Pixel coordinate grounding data
====================

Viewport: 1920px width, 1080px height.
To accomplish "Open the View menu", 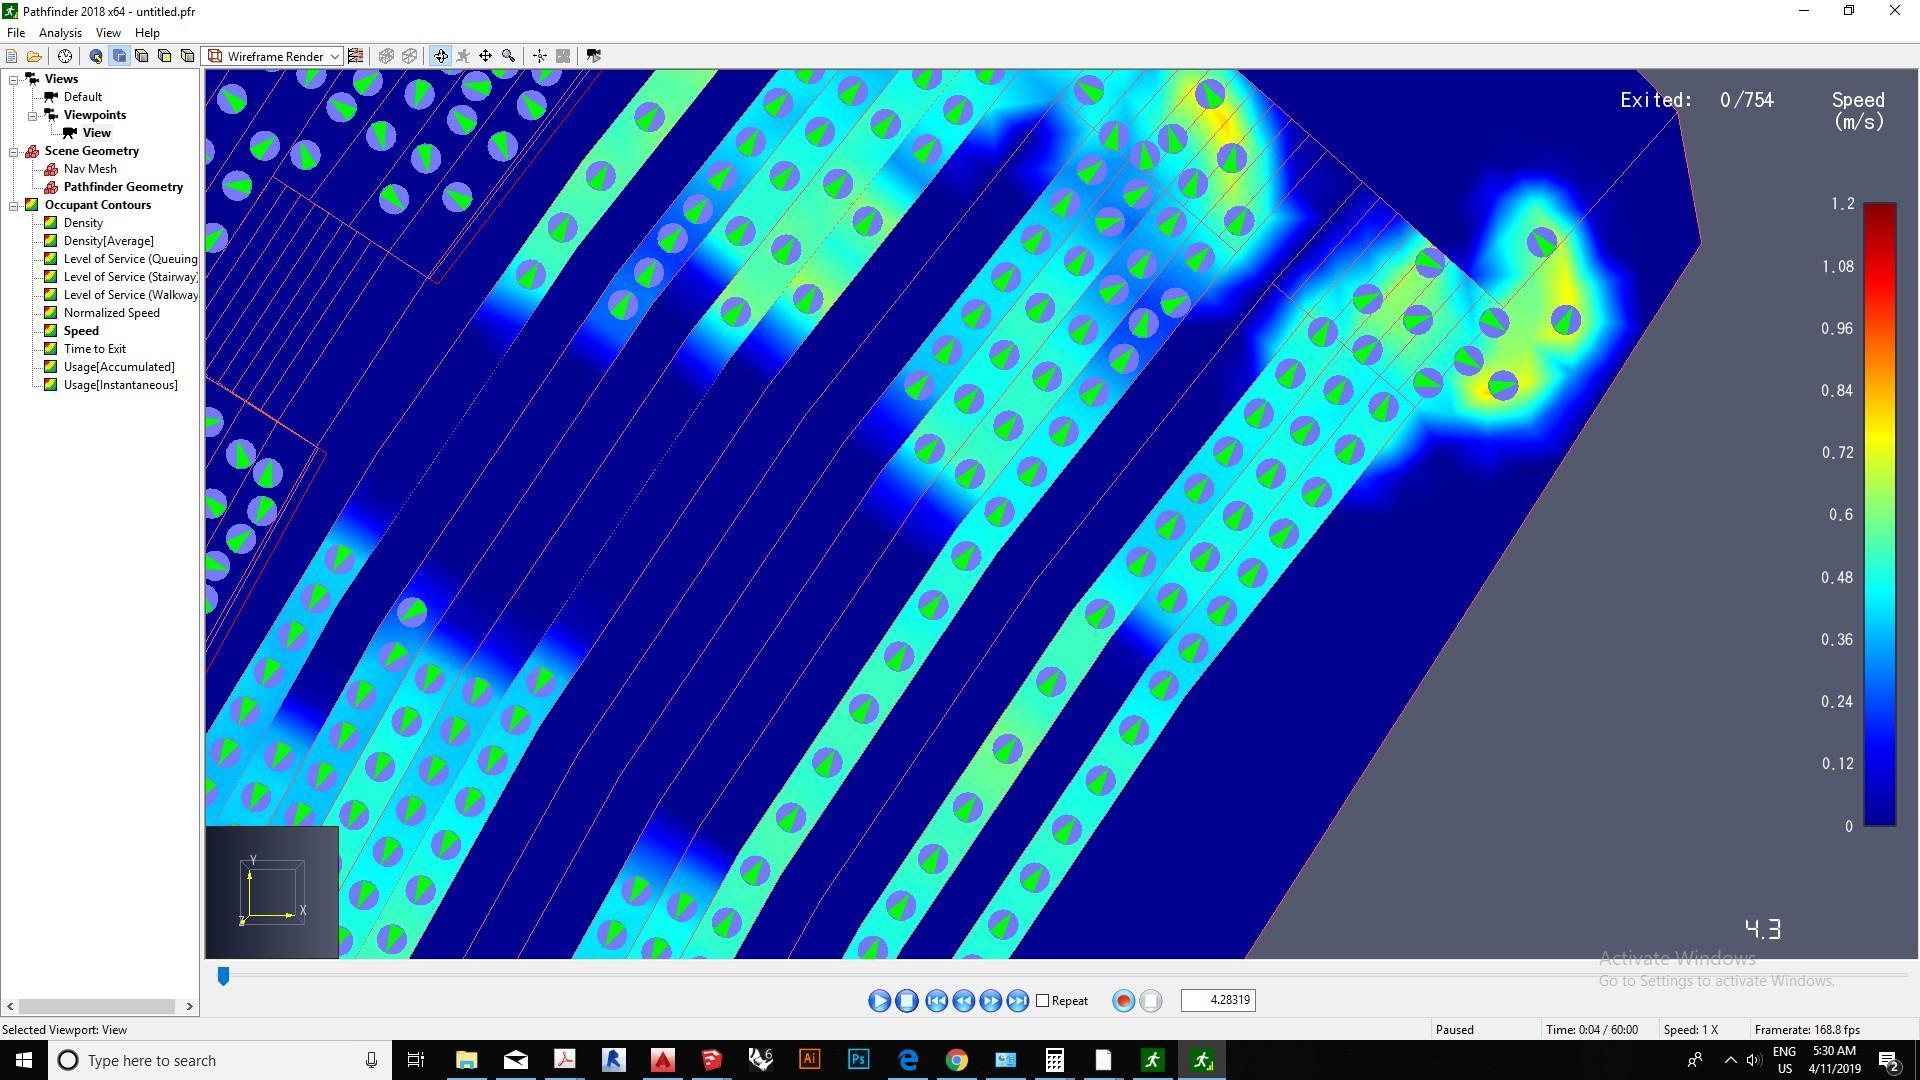I will click(107, 33).
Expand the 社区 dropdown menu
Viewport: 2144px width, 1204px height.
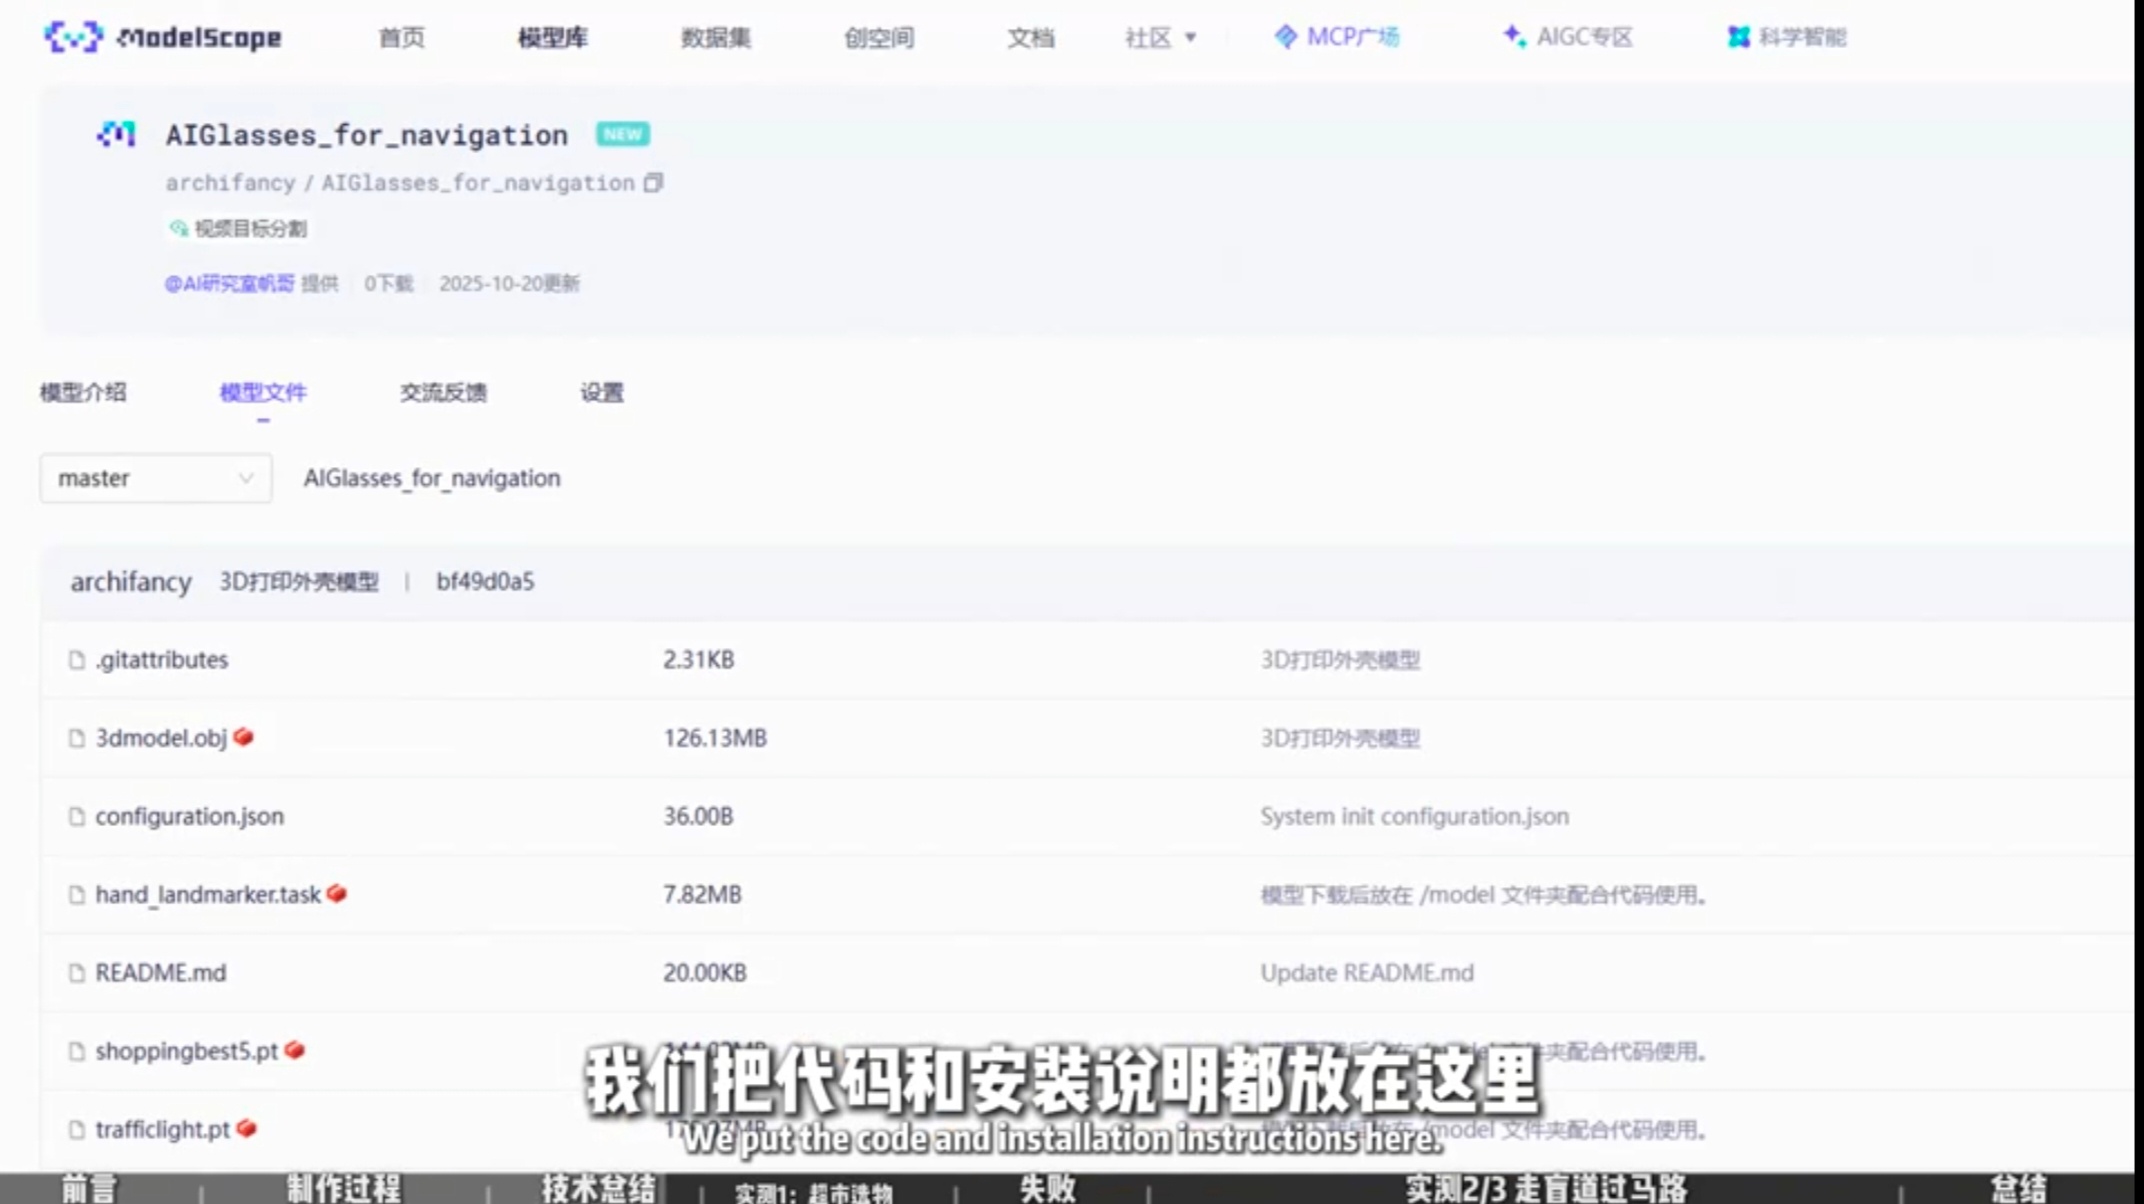(x=1160, y=38)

====================

## EXERCISE DIRECTIONS
Please copy the lines exactly, beginning at the one containing "Expand the 社区 dropdown menu" and ending at the last line of the records above, both included, with the pictures left out.

## ANSWER BELOW
Expand the 社区 dropdown menu
Viewport: 2144px width, 1204px height.
(x=1160, y=38)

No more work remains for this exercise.